How perfectly ghoulish and creepy, if one is predisposed to that mindset. The entertainment industry caters to that mindset. It made me recall George Harrison singing “Taxman.”
Back to the OP, which is a question of life, not death. Women’s breasts symbolize life. Speaking of survivals from ancient paganism, see The Powers of Tamil Women ed. by Susan S. Wadley and The Poems of Ancient Tamil: Their Milieu and their Sanskrit Counterparts by George L. Hart III. The religion of ancient Dravidian-speaking peoples was not of a transcendent deity, but based on the forces of nature. Ancient Dravidians believed that the divine power in nature, called ananku, was stronger in certain places, and it was strongest of all in women’s bodies, most of all in their breasts. This consciousness has continued into the modern era as examples from modern Tamil poetry would show.
Whether this concept of female power in nature and particularly localized in women’s breasts is found in other cultures, I don’t know but would be interested in knowing. One extension of the ancient Dravidian concept of power as feminine is the Sanskrit term shakti meaning the supreme feminine power of the universe, accessed in Tantric yoga via women. Ananku and Shakti are also used as goddess names. The persistence of the tradition of Shaktism within the Hindu world comes from the pre-Hindu worship of the Goddess or of a feminine power in nature. This kind of devotion has proven to be remarkably stable over time and across changes of civilizations.

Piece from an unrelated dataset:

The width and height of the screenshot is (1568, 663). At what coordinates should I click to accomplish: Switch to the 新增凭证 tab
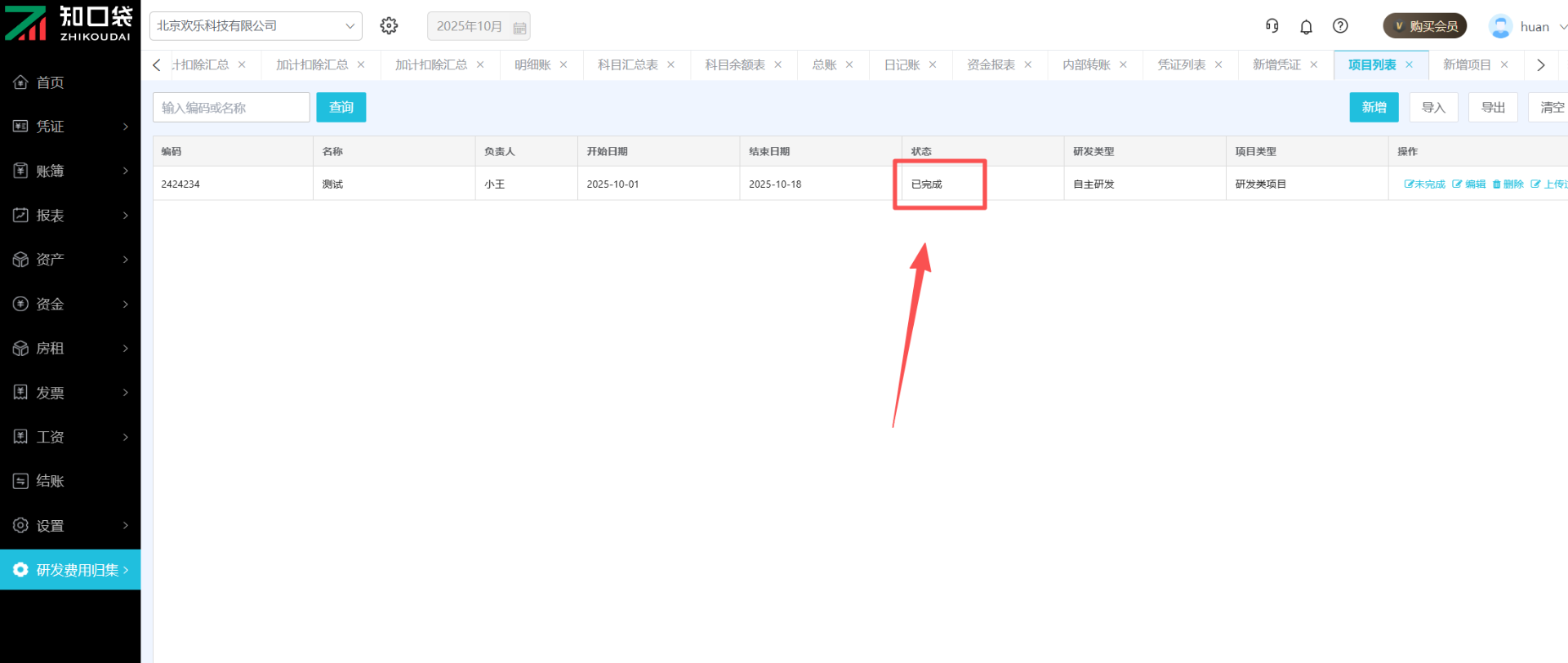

The localization of the power of life in women’s breasts, which I found studying ancient Tamil, could explain the symbolism in the Creole ritual you noticed, if their culture used that concept. Touching money to the source of life energy ritually invokes prosperity for the married couple’s life.
Are they related? I have read speculation by an Afrocentric author, Clyde-Ahmad Winters, that Dravidian and African civilizations are ethnically, linguistically, and culturally related. I do not know enough about African ethnology and culture to be able to evaluate this claim. But I do know that linguistically Dravidian has a somewhat dodgy hypothetical connection, via the Nostratic macrofamily, to the Afro-Asiatic language family, which includes languages spoken by dark-skinned peoples in Africa including Hausa, Somali, Oromo, Tigriña. I do not know exactly which African languages Dr. Winters connects linguistically with Dravidian in his paper “The genetic unity of Dravidian and African languages and culture.” There are four language families indigenous to Africa: Afro-Asiatic, Khoisan, Niger-Congo, and Nilo-Saharan. They are not known to be related to one another. I have never heard of any Dravidian linguistic connections to either Niger-Congo or Nilo-Saharan, apart from perhaps the work of Dr. Winters.

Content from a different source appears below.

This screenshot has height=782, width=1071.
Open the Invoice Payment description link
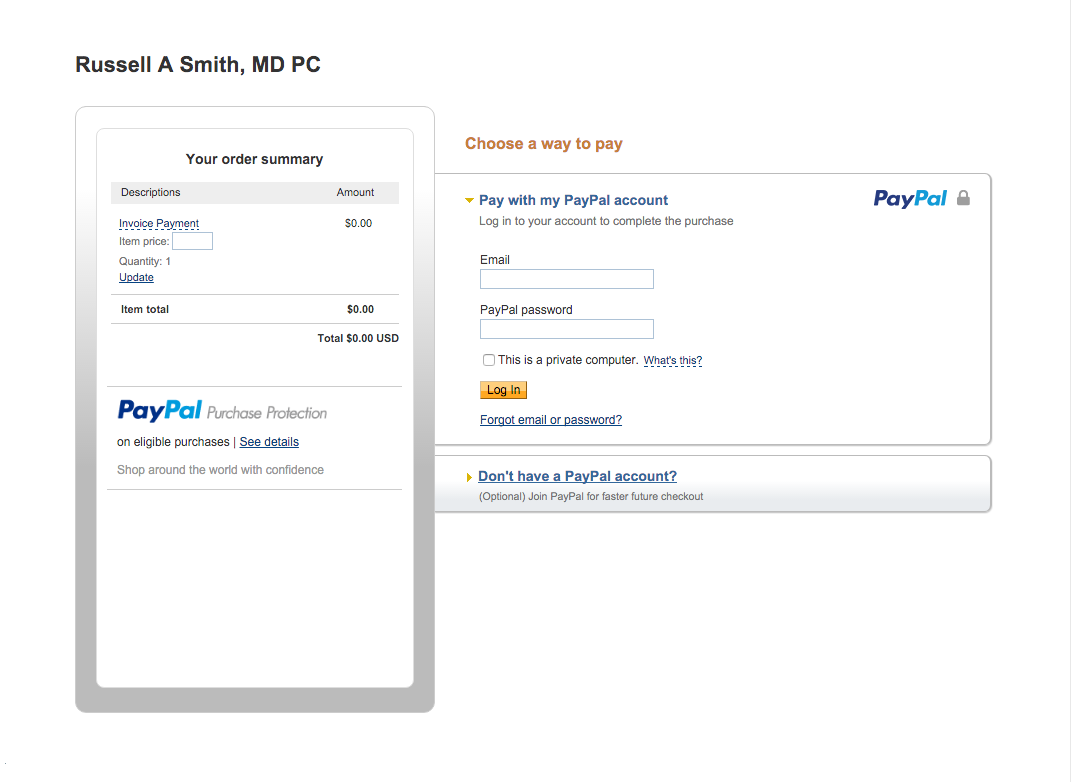click(x=158, y=223)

The global genetic studies of Luigi Cavalli-Sforza have shown distinct correlations between language families on a large scale and genetic populations. For example, not only are the Khoisan languages more unlike the world’s other languages than any other group, genetically the Khoisan speakers are more unlike the rest of the world’s population than any other group. The Urheimat of Khoisan appears to be the lake region of East Africa. The presence of two Khoisan languages there, Hadza and Sandawe, is a survival of the earliest presence. Evidently Khoisan speakers were the first population to branch off from proto-humanity. Although most Khoisan languages today have survived in Southern Africa, their origin in East Africa probably dates to the origin of human language itself. Anyway, if I had more time, I would check the results of Cavalli-Sforza’s work to see if there’s any genetic proximity between Dravidian and other African language families. The Nostraticists felt somewhat vindicated by the data.
None of this adds up to more than speculation about a possible Dravidian explanation for a possibly African custom. We haven’t even established for sure whether the coins on the nipples custom is of African origin.